[Raw records]
+ + + + + + +
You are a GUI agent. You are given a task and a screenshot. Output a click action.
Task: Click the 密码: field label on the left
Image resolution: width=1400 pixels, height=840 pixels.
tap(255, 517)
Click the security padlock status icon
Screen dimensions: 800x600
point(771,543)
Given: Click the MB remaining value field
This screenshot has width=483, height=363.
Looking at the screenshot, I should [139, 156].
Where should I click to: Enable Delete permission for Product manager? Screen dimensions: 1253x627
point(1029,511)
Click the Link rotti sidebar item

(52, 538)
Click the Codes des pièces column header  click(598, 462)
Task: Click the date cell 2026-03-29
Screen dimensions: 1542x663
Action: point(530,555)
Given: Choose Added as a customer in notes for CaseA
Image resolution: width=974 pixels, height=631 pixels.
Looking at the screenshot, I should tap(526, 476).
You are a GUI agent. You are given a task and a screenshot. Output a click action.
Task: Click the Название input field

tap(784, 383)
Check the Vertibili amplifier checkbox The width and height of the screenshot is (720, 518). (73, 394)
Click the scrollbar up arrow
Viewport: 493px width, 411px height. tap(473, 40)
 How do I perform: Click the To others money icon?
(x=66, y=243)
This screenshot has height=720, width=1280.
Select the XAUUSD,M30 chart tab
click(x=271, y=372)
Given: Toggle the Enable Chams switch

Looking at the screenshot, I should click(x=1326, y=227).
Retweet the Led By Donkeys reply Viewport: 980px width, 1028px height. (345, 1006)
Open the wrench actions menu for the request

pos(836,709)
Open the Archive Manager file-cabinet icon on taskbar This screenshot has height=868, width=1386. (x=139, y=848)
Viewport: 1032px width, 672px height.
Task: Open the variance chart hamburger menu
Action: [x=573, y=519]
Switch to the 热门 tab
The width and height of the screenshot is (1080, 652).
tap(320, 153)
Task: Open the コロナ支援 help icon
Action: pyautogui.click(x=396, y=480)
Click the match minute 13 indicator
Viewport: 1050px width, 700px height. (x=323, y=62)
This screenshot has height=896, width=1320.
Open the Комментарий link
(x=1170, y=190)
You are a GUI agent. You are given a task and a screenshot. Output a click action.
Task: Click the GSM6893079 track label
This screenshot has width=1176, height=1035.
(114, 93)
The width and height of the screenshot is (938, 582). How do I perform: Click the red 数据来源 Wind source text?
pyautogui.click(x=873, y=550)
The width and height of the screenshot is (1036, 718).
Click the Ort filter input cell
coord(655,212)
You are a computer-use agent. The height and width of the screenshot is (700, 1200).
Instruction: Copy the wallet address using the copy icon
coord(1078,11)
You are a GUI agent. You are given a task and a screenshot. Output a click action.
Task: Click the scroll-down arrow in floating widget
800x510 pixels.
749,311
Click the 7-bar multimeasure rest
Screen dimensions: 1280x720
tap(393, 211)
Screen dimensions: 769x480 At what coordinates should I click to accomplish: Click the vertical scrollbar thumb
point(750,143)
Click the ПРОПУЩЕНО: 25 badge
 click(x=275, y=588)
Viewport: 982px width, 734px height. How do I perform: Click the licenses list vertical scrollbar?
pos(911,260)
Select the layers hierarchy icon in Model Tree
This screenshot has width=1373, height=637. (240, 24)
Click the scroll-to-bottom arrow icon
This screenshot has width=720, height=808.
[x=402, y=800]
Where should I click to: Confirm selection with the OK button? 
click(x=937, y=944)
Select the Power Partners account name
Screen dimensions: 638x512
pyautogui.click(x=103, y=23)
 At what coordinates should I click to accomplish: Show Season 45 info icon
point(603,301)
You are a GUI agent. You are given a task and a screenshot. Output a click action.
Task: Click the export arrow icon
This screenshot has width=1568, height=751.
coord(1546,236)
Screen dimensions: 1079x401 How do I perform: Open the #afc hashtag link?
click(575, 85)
+ + + + + + +
## What you need to do
Edit the records so that "scrollbar" is replaced by "scroll bar" everywhere it occurs, with everything else left as it is.

## Written answer
You are a GUI agent. You are given a task and a screenshot. Output a click action.
Task: Click the 密码: field label on the left
Image resolution: width=1400 pixels, height=840 pixels.
tap(255, 517)
Click the security padlock status icon
Screen dimensions: 800x600
point(771,543)
Given: Click the MB remaining value field
This screenshot has width=483, height=363.
Looking at the screenshot, I should [139, 156].
Where should I click to: Enable Delete permission for Product manager? Screen dimensions: 1253x627
point(1029,511)
Click the Link rotti sidebar item

(52, 538)
Click the Codes des pièces column header  click(598, 462)
Task: Click the date cell 2026-03-29
Screen dimensions: 1542x663
Action: point(530,555)
Given: Choose Added as a customer in notes for CaseA
Image resolution: width=974 pixels, height=631 pixels.
Looking at the screenshot, I should tap(526, 476).
You are a GUI agent. You are given a task and a screenshot. Output a click action.
Task: Click the Название input field

tap(784, 383)
Check the Vertibili amplifier checkbox The width and height of the screenshot is (720, 518). (73, 394)
Click the scroll bar up arrow
Viewport: 493px width, 411px height. tap(473, 40)
 How do I perform: Click the To others money icon?
(x=66, y=243)
This screenshot has height=720, width=1280.
Select the XAUUSD,M30 chart tab
click(x=271, y=372)
Given: Toggle the Enable Chams switch

Looking at the screenshot, I should click(x=1326, y=227).
Retweet the Led By Donkeys reply Viewport: 980px width, 1028px height. (345, 1006)
Open the wrench actions menu for the request

pos(836,709)
Open the Archive Manager file-cabinet icon on taskbar This screenshot has height=868, width=1386. (x=139, y=848)
Viewport: 1032px width, 672px height.
Task: Open the variance chart hamburger menu
Action: [x=573, y=519]
Switch to the 热门 tab
The width and height of the screenshot is (1080, 652).
tap(320, 153)
Task: Open the コロナ支援 help icon
Action: pyautogui.click(x=396, y=480)
Click the match minute 13 indicator
Viewport: 1050px width, 700px height. (x=323, y=62)
This screenshot has height=896, width=1320.
Open the Комментарий link
(x=1170, y=190)
You are a GUI agent. You are given a task and a screenshot. Output a click action.
Task: Click the GSM6893079 track label
This screenshot has width=1176, height=1035.
(114, 93)
The width and height of the screenshot is (938, 582). How do I perform: Click the red 数据来源 Wind source text?
pyautogui.click(x=873, y=550)
The width and height of the screenshot is (1036, 718).
Click the Ort filter input cell
coord(655,212)
You are a computer-use agent. The height and width of the screenshot is (700, 1200).
Instruction: Copy the wallet address using the copy icon
coord(1078,11)
You are a GUI agent. You are given a task and a screenshot. Output a click action.
Task: Click the scroll-down arrow in floating widget
800x510 pixels.
749,311
Click the 7-bar multimeasure rest
Screen dimensions: 1280x720
tap(393, 211)
Screen dimensions: 769x480 At what coordinates should I click to accomplish: Click the vertical scroll bar thumb
point(750,143)
Click the ПРОПУЩЕНО: 25 badge
 click(x=275, y=588)
Viewport: 982px width, 734px height. How do I perform: Click the licenses list vertical scroll bar?
pos(911,260)
Select the layers hierarchy icon in Model Tree
This screenshot has width=1373, height=637. (240, 24)
Click the scroll-to-bottom arrow icon
This screenshot has width=720, height=808.
[x=402, y=800]
Where should I click to: Confirm selection with the OK button? 
click(x=937, y=944)
Select the Power Partners account name
Screen dimensions: 638x512
pyautogui.click(x=103, y=23)
 At what coordinates should I click to accomplish: Show Season 45 info icon
point(603,301)
You are a GUI agent. You are given a task and a screenshot. Output a click action.
Task: Click the export arrow icon
This screenshot has width=1568, height=751.
coord(1546,236)
Screen dimensions: 1079x401 How do I perform: Open the #afc hashtag link?
click(575, 85)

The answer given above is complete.